Allow the soil to completely dry out before watering, and then saturate the soil thoroughly if your bromeliad is the leathery-leaved variety. When water begins exiting the drainage holes at the bottom of the pot, the plant has received enough water. Succulent thicker-leaved varieties require much less water.

TIP: Kathy advises, "The most common difficulties people have with bromeliads have to do with watering too much. Keep your bromeliad in a small pot--their root systems are small, and it's easy to over-water pots that are too large for the plant. Most bromeliads will do well with one weekly watering--be sure the soil is dry before adding water."

Provide the plant with humidity by placing the pot on a saucer filled with pea gravel. Fill the saucer until the water is just below the top of the gravel, and set the pot in place. As the water evaporates, the plant will receive valuable moisture through humidity. Alternatively, the plant can be lightly misted on a daily basis.

Propagating and Potting

Bromeliads only bloom once, and after which they produce babies or offsets.

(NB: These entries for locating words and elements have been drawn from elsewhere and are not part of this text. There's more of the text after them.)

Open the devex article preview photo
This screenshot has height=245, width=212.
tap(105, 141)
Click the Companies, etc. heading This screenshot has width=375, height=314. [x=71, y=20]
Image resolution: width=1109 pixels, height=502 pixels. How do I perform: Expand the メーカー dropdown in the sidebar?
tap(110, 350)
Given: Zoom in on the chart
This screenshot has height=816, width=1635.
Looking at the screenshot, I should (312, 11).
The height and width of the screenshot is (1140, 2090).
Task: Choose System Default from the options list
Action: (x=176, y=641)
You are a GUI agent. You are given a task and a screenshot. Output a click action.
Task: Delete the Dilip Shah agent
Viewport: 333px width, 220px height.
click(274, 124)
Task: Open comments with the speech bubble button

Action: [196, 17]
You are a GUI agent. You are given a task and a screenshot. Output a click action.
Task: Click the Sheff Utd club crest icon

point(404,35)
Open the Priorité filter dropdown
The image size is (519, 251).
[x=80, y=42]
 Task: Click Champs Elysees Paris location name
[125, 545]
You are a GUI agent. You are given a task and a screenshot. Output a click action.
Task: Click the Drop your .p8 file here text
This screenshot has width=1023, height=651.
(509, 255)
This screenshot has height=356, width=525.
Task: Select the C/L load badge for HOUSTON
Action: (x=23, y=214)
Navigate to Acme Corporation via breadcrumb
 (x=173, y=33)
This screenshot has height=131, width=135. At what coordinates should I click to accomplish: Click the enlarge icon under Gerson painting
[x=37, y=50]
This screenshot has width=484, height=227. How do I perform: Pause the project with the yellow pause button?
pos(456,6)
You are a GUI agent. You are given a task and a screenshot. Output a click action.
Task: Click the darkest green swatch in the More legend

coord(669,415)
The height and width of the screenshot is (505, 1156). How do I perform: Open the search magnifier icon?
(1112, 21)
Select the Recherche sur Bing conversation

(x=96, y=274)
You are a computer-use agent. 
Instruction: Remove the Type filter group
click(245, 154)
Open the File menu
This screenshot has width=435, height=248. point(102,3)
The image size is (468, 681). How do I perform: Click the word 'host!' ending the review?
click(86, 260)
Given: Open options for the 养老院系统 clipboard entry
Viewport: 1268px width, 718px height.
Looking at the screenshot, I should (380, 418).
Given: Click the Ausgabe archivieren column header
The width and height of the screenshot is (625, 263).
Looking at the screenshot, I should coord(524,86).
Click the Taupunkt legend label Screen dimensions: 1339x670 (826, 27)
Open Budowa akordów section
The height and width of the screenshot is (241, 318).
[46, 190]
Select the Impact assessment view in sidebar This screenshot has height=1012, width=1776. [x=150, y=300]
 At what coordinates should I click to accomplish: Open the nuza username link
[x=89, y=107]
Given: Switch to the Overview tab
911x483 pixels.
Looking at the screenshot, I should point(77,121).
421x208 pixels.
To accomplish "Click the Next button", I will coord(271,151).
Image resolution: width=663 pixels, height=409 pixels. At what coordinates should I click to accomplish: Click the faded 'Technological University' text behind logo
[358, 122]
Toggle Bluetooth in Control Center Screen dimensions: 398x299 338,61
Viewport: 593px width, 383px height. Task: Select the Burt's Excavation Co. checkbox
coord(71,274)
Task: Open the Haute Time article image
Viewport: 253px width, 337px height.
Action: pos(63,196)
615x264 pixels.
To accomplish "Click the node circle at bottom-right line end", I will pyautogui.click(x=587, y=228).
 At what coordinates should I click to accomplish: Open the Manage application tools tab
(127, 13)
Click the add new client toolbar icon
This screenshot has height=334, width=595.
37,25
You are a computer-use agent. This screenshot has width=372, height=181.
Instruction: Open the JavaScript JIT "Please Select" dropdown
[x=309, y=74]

These offsets can be propagated and planted. What a great way to gain many new houseplants from one single plant!

Begin propagation by carefully removing the original plant from the pot, and remove a portion of the soil from the base. Doing so exposes the offset.

Next, sterilize a sharp knife by wiping it with rubbing alcohol. This protects the plant from harmful bacteria and disease.

Cut away the offset close to the base, and coat the base of the offset with a rooting hormone containing fungicide. Propagated plants treated with this type of rooting hormone are more likely to survive and thrive.

Pot the offset in soil mix especially for cacti, or combine sand and peat moss to make your own. Thoroughly water the base, and subsequently provide water when the potting mix feels dry. Once the plant grows large enough to form a cup, fill it with water, and care for the new plant as you did the original.

The exotic beauty of the bromeliad will fascinate you as it grows into an attractive thriving houseplant that with proper care will flourish in your home for years. It will add color and style to your decor, and it will surely become one of your favorite houseplant varieties.